Monday, July 28, 2014
With today's Venus (aesthetics) and Pluto (deep change) opposition, we may be inspired to make deep aesthetic changes. With the Moon moving into Virgo later (the obsessed housekeeper's sign) a thorough cleaning of barn and environs might be better choice than, er, body art ...
Thursday, July 17, 2014
In their book _The Big Disconnect_ by Catherine Steiner-Adair and Theresa Barker, the authors make the insightful observation that "When we hand a child a smart phone when he's screaming in the grocery line--because it's easy, because it works--what we're teaching that child is the way you handle frustration, the way you handle anxiety, is to stimulate the brain rather than calm it." Their point being, it's the exact opposite of what we want to teach. Today's trick will be calming our brains under an overload of stimulation. Might be a good day to take a walk, bicycle ride, or visit the public library (though if you're like me, the library is overly stimulating ...)
Tuesday, July 8, 2014
ARIES (Mar 21-April 19): “It’s traumatic, it’s hard on them, they don’t understand it,” says beekeeper John Miller about modern beekeeping methods. We’ve been feeling this way about life in general lately Aries. Stars say cheer up: at least no one smokes us then raids our pantry.
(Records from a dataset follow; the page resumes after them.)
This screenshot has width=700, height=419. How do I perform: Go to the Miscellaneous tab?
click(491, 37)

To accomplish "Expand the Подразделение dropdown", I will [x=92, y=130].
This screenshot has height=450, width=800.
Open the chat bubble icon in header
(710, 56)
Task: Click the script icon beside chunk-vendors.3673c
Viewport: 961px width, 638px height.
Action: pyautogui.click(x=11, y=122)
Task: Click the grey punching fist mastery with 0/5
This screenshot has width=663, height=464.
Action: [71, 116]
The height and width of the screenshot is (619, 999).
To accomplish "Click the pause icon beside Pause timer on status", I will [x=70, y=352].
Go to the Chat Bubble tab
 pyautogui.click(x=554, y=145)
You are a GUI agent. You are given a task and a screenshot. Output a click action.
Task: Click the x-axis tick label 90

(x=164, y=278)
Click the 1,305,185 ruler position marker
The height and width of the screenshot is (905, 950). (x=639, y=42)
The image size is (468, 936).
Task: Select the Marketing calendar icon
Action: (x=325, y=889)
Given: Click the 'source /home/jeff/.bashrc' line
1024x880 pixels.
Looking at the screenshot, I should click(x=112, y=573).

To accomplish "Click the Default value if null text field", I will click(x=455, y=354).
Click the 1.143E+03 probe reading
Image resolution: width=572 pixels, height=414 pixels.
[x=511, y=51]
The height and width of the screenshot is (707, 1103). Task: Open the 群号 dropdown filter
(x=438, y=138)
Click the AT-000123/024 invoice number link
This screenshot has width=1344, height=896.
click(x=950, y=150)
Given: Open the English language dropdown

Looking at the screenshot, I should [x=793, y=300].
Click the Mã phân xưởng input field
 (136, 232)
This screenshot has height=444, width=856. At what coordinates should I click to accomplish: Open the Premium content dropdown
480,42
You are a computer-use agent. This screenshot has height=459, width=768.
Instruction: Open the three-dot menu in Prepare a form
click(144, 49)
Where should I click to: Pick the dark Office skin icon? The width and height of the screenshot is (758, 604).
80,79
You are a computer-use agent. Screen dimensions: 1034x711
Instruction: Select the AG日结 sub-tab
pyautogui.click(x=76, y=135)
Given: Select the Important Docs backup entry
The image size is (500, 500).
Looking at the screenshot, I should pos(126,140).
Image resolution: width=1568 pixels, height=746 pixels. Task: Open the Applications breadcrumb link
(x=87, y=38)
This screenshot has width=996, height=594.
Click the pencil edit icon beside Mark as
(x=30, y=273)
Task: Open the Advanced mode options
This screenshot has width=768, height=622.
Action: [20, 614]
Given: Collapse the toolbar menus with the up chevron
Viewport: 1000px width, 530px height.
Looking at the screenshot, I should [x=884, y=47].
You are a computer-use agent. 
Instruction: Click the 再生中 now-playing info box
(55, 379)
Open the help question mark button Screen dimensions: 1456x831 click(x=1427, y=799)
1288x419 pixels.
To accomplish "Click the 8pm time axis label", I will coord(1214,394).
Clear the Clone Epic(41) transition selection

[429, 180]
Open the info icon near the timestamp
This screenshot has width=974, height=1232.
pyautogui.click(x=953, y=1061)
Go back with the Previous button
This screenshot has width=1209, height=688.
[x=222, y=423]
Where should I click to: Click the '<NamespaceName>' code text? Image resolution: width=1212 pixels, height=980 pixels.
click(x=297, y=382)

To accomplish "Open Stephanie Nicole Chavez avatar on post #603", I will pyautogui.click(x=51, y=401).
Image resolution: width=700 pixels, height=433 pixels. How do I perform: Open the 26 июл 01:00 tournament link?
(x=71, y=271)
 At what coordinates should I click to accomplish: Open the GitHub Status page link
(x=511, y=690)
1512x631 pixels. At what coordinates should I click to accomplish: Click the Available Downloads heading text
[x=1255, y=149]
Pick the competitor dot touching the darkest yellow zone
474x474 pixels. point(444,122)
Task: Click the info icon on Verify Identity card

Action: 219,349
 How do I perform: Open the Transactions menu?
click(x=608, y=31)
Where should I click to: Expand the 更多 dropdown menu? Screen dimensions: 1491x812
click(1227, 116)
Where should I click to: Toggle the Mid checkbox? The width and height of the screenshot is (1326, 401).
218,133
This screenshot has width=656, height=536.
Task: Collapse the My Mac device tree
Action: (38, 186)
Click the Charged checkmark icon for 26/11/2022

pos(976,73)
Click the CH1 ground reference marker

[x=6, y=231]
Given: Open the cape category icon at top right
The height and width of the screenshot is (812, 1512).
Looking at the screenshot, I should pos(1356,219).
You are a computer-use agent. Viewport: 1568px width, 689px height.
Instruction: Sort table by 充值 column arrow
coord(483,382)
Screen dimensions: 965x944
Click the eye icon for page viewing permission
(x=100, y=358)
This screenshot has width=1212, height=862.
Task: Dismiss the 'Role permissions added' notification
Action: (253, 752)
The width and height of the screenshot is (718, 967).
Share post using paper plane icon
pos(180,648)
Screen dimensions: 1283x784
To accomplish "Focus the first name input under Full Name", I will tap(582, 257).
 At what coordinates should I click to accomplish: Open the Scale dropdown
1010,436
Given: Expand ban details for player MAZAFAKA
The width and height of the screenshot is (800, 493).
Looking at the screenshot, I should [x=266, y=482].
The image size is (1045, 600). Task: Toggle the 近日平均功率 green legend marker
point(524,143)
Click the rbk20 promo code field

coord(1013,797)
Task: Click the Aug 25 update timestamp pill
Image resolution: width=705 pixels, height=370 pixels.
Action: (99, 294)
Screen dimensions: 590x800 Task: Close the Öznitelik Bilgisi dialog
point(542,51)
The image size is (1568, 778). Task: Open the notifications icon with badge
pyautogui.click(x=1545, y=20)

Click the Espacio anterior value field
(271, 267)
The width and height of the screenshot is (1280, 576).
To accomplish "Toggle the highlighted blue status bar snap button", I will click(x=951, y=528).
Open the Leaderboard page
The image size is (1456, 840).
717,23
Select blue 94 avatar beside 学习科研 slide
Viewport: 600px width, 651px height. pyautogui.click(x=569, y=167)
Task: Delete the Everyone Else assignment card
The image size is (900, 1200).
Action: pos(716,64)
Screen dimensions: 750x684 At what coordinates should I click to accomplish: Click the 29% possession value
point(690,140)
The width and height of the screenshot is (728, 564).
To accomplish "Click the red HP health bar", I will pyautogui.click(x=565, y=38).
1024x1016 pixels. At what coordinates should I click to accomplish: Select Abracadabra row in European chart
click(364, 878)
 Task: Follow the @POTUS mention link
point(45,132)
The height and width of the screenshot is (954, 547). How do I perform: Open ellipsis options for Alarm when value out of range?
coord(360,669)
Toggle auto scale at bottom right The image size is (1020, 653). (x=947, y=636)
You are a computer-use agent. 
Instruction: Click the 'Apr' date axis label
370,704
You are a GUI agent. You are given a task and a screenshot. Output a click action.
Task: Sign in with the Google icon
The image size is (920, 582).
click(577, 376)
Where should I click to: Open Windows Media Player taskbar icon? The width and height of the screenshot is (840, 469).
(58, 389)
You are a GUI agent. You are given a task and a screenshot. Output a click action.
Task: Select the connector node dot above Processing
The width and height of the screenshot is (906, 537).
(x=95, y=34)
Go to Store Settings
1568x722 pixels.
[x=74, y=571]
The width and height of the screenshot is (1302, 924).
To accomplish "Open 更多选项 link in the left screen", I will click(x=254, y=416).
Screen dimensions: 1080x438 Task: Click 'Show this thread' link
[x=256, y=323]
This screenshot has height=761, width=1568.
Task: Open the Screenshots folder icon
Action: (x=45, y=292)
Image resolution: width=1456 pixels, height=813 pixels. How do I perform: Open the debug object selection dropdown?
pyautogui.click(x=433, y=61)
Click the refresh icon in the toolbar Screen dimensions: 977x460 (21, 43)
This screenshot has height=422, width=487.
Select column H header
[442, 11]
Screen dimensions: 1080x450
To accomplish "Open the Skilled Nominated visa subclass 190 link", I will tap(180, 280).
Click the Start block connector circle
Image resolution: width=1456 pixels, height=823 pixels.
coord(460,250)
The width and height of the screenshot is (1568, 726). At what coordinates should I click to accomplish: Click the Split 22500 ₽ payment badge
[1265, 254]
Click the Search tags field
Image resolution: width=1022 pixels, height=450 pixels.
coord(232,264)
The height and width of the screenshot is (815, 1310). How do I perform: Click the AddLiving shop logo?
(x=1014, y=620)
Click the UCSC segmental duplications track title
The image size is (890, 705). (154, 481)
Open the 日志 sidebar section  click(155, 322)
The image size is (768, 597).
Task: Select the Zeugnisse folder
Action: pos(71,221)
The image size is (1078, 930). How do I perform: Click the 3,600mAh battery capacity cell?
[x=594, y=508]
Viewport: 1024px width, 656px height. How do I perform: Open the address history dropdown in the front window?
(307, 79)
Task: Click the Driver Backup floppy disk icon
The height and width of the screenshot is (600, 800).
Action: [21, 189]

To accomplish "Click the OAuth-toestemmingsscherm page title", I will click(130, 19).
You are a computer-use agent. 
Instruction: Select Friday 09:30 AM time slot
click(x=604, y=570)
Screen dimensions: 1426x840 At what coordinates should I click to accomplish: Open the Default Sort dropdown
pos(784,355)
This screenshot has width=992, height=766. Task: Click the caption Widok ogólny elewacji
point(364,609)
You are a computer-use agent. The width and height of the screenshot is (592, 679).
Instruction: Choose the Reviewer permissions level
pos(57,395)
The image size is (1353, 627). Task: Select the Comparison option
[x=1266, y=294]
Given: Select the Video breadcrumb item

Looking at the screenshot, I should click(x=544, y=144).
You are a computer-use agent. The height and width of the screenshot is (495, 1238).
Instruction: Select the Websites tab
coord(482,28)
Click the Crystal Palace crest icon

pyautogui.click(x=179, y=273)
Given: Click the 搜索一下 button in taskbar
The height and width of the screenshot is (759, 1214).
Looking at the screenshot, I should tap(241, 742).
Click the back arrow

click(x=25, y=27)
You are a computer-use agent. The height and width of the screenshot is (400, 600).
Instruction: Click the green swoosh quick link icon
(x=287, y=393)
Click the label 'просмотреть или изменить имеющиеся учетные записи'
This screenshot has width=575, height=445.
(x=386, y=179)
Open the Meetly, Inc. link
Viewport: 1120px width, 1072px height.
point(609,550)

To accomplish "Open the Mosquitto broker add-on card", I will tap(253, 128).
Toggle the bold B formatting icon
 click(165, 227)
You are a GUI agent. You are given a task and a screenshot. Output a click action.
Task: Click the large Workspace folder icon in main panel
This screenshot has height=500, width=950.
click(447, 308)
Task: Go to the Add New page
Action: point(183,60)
TAURUS (April 20-May 20): “Never allow family to stand in the way of opportunity,” say the Ferengi, Star-Trek’s race of über-capitalist aliens. We were born knowing that, Taurus, what we want to know is what do the Ferengi say about family standing in front of the tv set?
GEMINI (May 21-June 20): Talking vs action is a constant dilemma for Gemini. It’s highlighted this week as a partner wants to talk about finances while we’d rather keep exercising that cash. It’s not our fault our partner can’t talk and spend at the same time like we can, is it?
CANCER (June 21-July 22): Stars say problematic old decisions return to haunt us Cancer. Which usually beats having problematic past lovers return to haunt us, though stars can’t guarantee that won’t happen as well.
LEO (July 23-Aug 22): According to recent studies, the single, best indicator of whether or not a person becomes a criminal is if their mother doesn’t like them. Stars say the kids are driving us crazy right now but even so, make sure they know they’re loved. That, or find out what they serve in the local lock-up and imitate it to make the transition easier.
VIRGO (Aug 23-Sept 22): One of the downsides of being a Virgo is that you spend your life fighting dirt, all the while knowing that when you die, they’re going to bury you in it. Stars say making peace with the contradictions of life are on our current “to do,” list.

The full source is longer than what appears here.